• **Consegna**: Trascrivi la parte dell'articolo su Ibrahimović compresa tra "Ibrahimović positivo al" e "pronunciare) del tampone.", estremi inclusi, e sostituisci "spaccone" con "sbruffone".

• **Testo fornito**:
* * *

Ibrahimović positivo al Covid, va in isolamento. A scuola invece tutta la classe

zlatan ibrahimović

Zlatan Ibrahimović, attaccante del Milan. Una macchina da soldi, uno che da solo può vincere le partite. Adesso fa titoloni di giornale perché è risultato positivo al Covid. Addirittura, il suo essere spaccone e strafottente a tutti costi, lo ha portato a dichiarare sui suoi profili social:

“Ieri sono risultato negativo al Covid, e positivo oggi. Nessun sintomo o altro. Il Covid ha avuto il coraggio di sfidarmi. Pessima idea.”

Il personaggio deve sempre venire prima dell’uomo. Comunque c’è da dire che ha seguito tutta la procedura imposta dalle linee guida governative. Si è messo in auto isolamento (o quarantena) fino alla negativizzazione (parola orrenda da scrivere e pronunciare) del tampone.

Facciamo una piccola analisi: una squadra di calcio è composta da un nucleo di circa 28 giocatori. La loro età è mediamente di 25 anni. Pertanto come campione statistico su base Covid è poco rilevante perché più basso della media attuale di contagi. Quando un giocatore risulta positivo, va in quarantena. Gli altri no.

I giocatori fanno contrasti, sudano, fanno “aerosol” e quindi, almeno in teoria, sono vettori di contagio decisamente importanti. Però dalla loro hanno le sponsorizzazioni, le televisioni, le scommesse. Insomma fanno girare un pacco di soldi.

* * *

• **Elenco dati**:
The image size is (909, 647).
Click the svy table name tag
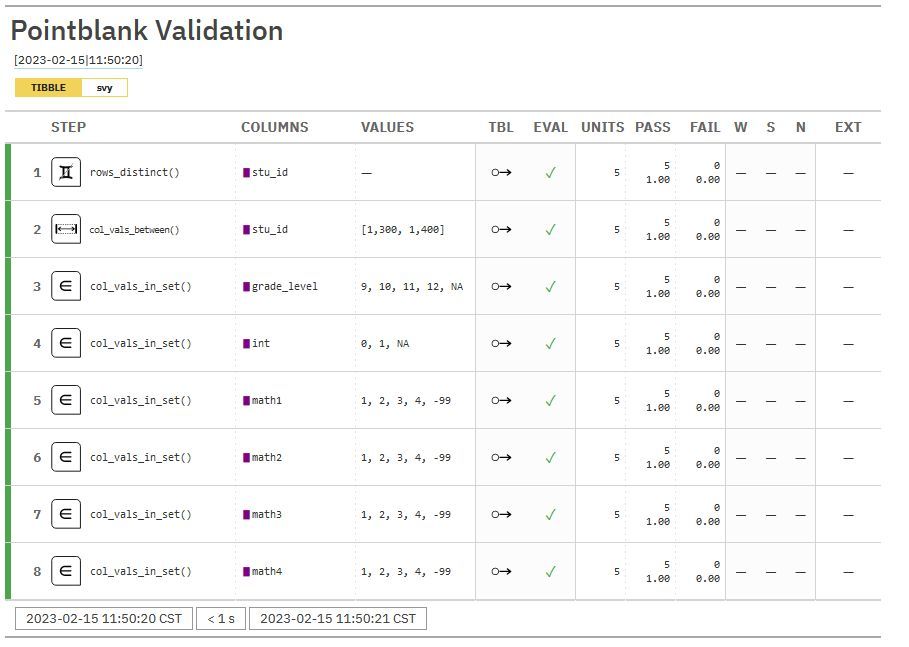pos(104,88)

* * *

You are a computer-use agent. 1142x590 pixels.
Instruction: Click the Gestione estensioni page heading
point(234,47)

* * *

• **Soluzione**:
Ibrahimović positivo al Covid, va in isolamento. A scuola invece tutta la classe

zlatan ibrahimović

Zlatan Ibrahimović, attaccante del Milan. Una macchina da soldi, uno che da solo può vincere le partite. Adesso fa titoloni di giornale perché è risultato positivo al Covid. Addirittura, il suo essere sbruffone e strafottente a tutti costi, lo ha portato a dichiarare sui suoi profili social:

“Ieri sono risultato negativo al Covid, e positivo oggi. Nessun sintomo o altro. Il Covid ha avuto il coraggio di sfidarmi. Pessima idea.”

Il personaggio deve sempre venire prima dell’uomo. Comunque c’è da dire che ha seguito tutta la procedura imposta dalle linee guida governative. Si è messo in auto isolamento (o quarantena) fino alla negativizzazione (parola orrenda da scrivere e pronunciare) del tampone.